As most nonprofits (and as most of us young folks too) TC Jewfolk will stress about money, because we try to pay our incredibly dedicated staff who run TC Jewfolk and Minnesota Mammalehs and JLink and FolkMedia Consulting and all of our engagement efforts what we can, and their programming and the running of the platforms costs money, but your dollars, your support will help this organization to stay nimble, and to ensure that we keep growing as you grow, as this community grows.
Raising a child can be pretty nerve-racking at times. As a mom of two “real” kids, I know that now.

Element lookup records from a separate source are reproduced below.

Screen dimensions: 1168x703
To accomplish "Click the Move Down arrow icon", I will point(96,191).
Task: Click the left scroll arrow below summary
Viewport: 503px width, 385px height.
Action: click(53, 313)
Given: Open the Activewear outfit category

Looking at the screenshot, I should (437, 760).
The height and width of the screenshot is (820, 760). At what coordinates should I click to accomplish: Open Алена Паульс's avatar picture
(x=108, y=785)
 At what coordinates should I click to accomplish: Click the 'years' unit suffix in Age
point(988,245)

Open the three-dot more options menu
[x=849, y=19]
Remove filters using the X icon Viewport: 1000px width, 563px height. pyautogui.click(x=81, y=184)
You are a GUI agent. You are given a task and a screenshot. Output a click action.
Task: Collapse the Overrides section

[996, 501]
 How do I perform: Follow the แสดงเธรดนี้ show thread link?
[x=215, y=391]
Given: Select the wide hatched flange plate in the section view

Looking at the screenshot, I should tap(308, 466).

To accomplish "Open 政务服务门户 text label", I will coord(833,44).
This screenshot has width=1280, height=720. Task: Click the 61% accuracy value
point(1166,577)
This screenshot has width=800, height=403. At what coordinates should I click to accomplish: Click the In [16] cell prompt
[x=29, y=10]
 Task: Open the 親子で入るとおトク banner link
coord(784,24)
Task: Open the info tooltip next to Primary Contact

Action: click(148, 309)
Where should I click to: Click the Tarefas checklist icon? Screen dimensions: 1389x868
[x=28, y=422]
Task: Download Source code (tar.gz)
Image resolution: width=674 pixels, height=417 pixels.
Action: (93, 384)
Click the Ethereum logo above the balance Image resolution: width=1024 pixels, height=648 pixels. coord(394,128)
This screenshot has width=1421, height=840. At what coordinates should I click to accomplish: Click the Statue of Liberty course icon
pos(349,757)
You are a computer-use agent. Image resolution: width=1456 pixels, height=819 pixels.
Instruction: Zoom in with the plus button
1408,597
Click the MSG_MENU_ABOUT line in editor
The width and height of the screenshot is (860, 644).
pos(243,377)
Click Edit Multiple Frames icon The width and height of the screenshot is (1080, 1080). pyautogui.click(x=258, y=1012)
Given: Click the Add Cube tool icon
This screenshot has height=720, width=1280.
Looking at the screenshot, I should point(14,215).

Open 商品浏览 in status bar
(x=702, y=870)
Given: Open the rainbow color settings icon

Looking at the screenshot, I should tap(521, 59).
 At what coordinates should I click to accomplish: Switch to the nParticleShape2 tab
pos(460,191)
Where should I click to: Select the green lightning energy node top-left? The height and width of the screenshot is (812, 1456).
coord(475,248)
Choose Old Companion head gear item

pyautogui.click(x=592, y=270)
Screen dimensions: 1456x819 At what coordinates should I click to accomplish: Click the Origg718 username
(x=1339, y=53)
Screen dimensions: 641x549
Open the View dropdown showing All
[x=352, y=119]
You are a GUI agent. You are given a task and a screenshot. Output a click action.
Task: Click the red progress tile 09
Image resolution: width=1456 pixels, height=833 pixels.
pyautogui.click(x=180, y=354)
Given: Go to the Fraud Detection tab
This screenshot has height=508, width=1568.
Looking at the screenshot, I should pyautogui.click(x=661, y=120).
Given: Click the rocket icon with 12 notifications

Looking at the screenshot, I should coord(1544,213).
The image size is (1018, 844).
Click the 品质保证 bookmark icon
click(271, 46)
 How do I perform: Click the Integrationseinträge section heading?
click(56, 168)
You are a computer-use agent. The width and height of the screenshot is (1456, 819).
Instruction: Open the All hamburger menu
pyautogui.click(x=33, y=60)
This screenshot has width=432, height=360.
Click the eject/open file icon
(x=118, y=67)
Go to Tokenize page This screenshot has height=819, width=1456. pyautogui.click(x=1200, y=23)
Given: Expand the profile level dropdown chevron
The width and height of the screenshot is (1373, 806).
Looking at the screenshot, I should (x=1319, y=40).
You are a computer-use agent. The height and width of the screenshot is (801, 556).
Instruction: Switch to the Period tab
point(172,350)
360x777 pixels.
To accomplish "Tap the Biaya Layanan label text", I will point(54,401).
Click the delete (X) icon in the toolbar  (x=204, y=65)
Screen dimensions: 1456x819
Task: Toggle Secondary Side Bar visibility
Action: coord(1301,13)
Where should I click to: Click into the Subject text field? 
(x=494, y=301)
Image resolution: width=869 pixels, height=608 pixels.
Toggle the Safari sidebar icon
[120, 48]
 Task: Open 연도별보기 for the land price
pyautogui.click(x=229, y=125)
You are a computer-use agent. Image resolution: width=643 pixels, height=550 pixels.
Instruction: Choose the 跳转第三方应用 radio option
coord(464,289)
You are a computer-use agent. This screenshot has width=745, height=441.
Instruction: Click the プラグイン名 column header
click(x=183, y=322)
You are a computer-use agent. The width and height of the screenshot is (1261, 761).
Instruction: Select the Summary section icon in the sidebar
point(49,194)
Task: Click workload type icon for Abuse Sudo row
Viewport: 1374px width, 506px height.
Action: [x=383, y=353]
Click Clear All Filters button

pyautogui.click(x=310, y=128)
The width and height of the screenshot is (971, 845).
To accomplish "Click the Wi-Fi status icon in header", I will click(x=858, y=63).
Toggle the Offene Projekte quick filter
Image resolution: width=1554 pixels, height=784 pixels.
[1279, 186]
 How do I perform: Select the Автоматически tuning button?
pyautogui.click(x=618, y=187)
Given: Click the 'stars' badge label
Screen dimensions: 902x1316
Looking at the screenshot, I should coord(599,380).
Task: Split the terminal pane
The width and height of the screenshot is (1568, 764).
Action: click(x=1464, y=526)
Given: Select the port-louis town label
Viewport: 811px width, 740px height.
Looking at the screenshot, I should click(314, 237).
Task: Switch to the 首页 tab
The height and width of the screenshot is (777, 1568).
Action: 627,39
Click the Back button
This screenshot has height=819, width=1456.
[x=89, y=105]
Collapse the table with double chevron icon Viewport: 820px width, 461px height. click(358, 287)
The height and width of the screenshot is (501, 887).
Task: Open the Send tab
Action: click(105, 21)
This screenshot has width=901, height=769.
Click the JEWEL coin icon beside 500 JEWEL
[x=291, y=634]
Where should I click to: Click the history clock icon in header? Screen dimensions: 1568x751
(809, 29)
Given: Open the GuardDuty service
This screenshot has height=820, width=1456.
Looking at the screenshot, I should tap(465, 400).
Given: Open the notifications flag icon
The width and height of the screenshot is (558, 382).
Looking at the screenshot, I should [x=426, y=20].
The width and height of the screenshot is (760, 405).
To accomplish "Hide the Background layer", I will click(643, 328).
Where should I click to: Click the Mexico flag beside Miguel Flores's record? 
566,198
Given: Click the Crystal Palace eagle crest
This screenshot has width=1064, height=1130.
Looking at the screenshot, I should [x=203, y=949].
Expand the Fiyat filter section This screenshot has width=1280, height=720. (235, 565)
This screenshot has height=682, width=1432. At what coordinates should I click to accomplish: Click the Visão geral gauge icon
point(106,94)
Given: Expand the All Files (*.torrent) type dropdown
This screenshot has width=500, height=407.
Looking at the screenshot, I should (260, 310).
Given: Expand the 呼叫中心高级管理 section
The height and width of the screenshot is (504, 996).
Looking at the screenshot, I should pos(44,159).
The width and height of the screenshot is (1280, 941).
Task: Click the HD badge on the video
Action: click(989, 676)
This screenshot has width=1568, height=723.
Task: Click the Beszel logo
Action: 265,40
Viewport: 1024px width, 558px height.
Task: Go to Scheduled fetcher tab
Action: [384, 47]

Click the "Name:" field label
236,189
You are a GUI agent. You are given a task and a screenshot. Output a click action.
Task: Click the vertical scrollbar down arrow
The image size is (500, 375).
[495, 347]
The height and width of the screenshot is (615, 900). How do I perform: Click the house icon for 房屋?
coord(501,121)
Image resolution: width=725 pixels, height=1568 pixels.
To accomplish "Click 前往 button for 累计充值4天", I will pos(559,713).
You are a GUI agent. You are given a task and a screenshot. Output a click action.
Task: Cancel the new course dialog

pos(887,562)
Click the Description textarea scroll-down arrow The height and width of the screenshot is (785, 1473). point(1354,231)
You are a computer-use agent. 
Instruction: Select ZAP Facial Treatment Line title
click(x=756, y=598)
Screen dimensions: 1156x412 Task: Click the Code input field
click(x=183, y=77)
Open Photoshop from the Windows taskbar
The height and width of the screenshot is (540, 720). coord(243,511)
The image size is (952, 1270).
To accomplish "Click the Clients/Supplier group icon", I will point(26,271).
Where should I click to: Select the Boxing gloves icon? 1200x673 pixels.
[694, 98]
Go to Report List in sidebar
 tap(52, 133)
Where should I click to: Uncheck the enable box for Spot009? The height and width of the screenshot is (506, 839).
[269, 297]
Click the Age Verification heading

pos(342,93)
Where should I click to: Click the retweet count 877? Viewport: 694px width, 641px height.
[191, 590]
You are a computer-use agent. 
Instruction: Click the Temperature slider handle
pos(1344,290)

But I think there’s no greater joy in the world than creating something and then watching it crawl, and walk, and then one day, fly.
TC Jewfolk is far greater, stronger, and having way more reach and impact on our community than I could have imagined when I launched it in August 2009. And like most pre-teens, it is barely scratching the surface of its potential. I look forward to being a part of its next decade, and to working closely with all of you, as readers, followers, writers, donors, and supporters, to take this nonprofit, this engagement platform, and these real-life and online projects that have grown from TC Jewfolk on this journey.
Thank you to those of you who have been part of our first decade. We hope each of you want to be part of our future by making a generous birthday gift to us and also sharing with us what does being a Jew in the Twin Cities mean to you/look like in your life? If TC Jewfolk has played a part in that, we want to know! May we all go from strength to strength.